◆ About this task ◆
Copy out every line from the records that includes "category".

......

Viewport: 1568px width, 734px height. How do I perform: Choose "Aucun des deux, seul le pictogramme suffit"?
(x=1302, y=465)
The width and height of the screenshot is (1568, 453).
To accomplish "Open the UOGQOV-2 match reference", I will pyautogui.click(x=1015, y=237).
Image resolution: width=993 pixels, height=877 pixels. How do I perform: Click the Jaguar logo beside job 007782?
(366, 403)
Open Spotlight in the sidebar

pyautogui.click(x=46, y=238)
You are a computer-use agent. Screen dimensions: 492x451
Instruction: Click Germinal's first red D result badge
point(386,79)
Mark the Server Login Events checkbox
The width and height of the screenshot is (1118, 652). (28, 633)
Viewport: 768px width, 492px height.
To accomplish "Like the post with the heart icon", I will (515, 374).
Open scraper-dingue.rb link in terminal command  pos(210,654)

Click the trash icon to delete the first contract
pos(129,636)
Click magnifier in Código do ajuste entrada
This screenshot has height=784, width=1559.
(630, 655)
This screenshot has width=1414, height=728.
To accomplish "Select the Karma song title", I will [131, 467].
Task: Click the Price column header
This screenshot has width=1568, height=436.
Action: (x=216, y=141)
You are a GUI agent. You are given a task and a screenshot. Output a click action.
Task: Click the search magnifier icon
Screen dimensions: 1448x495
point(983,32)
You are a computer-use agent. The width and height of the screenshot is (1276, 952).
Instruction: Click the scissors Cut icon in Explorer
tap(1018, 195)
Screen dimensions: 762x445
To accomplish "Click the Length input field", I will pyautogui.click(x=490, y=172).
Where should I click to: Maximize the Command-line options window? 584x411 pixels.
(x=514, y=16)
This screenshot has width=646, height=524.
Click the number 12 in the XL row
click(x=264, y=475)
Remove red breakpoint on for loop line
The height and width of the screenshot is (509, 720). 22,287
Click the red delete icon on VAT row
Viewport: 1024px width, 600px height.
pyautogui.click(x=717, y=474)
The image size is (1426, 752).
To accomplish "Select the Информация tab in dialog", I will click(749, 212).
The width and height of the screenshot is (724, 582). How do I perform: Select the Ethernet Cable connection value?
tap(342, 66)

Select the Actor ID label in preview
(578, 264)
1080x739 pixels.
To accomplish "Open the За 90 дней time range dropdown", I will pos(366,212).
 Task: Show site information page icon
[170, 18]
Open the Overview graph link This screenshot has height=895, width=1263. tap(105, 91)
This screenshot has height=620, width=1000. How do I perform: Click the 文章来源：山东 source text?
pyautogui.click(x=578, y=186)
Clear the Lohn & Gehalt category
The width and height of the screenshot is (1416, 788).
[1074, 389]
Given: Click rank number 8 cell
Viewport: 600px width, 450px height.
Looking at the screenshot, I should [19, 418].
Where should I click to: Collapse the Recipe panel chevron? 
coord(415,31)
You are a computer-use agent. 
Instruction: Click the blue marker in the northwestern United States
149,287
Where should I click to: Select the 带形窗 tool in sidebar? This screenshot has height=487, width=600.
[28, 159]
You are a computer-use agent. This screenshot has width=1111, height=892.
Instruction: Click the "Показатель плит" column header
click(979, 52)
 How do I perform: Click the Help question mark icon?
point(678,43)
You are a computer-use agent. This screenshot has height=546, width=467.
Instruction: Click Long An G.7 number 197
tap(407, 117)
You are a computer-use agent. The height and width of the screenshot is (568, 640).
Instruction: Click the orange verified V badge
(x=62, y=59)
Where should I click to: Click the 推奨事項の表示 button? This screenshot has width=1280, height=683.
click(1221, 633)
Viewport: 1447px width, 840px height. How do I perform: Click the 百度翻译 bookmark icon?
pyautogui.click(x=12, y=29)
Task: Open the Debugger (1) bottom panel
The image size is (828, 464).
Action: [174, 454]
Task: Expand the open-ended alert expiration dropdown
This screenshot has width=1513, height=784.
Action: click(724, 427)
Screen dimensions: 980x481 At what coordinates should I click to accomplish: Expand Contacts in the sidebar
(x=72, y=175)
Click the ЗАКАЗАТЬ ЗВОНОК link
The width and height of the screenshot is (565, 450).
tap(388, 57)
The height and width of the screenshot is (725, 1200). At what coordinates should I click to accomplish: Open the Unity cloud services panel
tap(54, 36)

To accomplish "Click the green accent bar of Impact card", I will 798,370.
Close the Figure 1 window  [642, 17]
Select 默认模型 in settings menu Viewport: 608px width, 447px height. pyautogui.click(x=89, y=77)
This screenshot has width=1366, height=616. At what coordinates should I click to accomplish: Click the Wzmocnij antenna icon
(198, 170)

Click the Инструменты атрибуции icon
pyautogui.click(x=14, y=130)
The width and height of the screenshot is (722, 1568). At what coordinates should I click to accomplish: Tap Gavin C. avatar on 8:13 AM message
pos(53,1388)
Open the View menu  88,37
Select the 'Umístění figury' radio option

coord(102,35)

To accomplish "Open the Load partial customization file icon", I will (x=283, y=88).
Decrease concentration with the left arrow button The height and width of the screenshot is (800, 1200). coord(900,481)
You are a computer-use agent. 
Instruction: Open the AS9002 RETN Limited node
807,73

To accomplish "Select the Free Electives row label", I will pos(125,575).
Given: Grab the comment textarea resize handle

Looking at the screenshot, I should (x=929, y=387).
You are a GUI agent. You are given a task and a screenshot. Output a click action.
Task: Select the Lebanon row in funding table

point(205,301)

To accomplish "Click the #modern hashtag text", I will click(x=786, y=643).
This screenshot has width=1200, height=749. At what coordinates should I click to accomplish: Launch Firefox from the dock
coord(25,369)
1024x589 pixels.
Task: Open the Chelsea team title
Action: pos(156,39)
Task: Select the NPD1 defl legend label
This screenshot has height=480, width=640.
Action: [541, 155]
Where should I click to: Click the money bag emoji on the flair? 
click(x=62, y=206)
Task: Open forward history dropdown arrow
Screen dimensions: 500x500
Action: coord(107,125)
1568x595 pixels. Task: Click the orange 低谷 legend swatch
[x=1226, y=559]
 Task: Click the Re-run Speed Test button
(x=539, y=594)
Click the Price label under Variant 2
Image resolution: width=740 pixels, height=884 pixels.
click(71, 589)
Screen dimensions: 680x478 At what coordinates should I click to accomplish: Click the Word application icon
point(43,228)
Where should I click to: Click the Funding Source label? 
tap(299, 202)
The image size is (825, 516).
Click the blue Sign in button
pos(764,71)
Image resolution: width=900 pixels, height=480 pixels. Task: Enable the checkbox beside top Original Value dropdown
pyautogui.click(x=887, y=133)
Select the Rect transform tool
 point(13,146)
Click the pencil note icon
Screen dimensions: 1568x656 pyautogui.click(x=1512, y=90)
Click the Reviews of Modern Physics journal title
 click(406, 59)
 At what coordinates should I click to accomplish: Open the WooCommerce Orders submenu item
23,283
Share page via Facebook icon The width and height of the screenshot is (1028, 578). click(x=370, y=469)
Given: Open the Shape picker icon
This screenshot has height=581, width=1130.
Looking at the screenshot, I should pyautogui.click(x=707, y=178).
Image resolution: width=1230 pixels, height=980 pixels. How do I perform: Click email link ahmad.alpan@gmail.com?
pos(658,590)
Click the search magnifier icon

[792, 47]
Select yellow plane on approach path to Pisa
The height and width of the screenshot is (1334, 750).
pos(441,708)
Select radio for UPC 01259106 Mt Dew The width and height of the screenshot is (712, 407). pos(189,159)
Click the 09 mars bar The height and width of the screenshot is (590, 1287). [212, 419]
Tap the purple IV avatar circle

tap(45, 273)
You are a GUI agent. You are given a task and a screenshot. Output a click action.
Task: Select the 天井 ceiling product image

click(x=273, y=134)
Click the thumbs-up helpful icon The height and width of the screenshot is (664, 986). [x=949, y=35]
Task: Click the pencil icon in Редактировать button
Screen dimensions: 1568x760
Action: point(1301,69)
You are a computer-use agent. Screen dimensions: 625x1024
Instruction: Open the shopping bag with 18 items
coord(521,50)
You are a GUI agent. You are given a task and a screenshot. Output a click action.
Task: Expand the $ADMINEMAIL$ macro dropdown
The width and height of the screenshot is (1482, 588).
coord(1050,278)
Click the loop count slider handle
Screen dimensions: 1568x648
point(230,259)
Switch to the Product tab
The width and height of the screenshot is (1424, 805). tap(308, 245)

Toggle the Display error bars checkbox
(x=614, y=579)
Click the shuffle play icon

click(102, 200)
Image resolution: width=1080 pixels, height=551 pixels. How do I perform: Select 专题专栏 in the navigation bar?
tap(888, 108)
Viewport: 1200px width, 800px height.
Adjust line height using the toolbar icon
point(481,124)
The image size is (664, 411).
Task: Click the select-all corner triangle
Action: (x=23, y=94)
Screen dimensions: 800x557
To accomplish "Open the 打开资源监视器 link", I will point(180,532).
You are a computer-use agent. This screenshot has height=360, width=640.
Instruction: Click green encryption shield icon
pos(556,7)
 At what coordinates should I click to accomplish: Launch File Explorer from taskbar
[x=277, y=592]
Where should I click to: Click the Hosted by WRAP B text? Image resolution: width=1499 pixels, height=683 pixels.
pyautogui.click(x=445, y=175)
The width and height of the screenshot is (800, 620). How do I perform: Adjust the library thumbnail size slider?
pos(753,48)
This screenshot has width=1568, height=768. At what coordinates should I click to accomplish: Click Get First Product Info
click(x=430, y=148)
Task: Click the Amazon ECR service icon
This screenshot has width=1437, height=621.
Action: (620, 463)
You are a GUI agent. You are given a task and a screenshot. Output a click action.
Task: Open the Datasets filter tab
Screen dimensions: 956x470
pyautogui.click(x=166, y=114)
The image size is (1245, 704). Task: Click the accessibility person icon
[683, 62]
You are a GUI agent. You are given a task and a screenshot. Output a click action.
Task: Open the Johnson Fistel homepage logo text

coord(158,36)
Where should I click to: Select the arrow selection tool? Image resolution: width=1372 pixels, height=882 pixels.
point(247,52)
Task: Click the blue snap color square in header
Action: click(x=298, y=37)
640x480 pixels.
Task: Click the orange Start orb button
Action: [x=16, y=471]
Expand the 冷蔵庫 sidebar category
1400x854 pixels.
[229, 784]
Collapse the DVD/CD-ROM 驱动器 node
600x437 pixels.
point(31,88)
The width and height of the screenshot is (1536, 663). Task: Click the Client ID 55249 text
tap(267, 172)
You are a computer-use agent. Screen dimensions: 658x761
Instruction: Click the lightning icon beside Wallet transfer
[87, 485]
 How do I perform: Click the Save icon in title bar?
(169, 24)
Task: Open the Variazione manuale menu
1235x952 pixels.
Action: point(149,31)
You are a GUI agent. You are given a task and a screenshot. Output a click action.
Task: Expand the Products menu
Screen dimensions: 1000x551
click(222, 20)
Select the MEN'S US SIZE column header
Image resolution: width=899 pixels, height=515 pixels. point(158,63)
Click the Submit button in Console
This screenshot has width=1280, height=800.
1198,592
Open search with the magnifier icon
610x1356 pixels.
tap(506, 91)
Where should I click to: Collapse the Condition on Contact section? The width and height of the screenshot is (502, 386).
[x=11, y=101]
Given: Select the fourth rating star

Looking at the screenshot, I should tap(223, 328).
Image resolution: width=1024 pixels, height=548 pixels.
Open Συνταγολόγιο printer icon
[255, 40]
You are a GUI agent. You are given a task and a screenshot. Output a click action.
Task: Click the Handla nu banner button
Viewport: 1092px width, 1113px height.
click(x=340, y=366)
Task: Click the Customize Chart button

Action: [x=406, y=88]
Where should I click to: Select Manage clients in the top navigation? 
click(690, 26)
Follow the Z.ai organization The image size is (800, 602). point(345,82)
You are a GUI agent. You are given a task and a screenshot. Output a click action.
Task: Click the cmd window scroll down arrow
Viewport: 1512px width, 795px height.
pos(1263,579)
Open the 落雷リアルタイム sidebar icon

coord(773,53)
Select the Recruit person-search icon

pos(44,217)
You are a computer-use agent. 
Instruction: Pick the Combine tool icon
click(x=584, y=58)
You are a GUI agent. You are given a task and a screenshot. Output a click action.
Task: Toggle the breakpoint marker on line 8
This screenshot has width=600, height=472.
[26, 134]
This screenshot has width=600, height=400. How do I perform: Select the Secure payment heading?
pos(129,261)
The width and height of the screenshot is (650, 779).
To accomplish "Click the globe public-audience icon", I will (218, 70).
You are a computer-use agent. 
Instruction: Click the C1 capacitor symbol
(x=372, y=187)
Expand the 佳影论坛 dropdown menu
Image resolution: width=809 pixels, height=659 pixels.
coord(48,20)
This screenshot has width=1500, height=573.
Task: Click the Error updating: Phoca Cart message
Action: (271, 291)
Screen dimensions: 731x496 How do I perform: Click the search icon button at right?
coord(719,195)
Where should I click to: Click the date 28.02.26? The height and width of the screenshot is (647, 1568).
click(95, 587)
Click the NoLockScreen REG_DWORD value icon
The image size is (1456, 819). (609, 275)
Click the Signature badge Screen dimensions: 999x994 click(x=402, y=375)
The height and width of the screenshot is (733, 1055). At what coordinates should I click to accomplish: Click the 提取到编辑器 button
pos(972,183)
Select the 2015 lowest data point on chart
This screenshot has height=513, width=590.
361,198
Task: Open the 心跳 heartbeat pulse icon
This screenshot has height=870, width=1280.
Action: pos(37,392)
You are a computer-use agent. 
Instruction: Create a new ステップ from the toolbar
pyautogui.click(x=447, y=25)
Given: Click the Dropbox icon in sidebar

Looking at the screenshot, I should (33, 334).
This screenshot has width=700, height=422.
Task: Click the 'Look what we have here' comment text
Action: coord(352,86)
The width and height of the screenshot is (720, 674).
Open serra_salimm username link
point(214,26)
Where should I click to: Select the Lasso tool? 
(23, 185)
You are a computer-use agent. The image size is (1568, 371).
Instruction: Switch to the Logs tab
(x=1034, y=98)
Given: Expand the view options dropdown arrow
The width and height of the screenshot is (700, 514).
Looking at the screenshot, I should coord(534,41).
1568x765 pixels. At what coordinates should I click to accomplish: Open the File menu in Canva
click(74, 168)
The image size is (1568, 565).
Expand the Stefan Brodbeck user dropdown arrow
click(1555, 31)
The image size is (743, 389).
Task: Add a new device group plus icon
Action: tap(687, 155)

......

◆ Exercise response ◆
Clear the Lohn & Gehalt category
Expand the 冷蔵庫 sidebar category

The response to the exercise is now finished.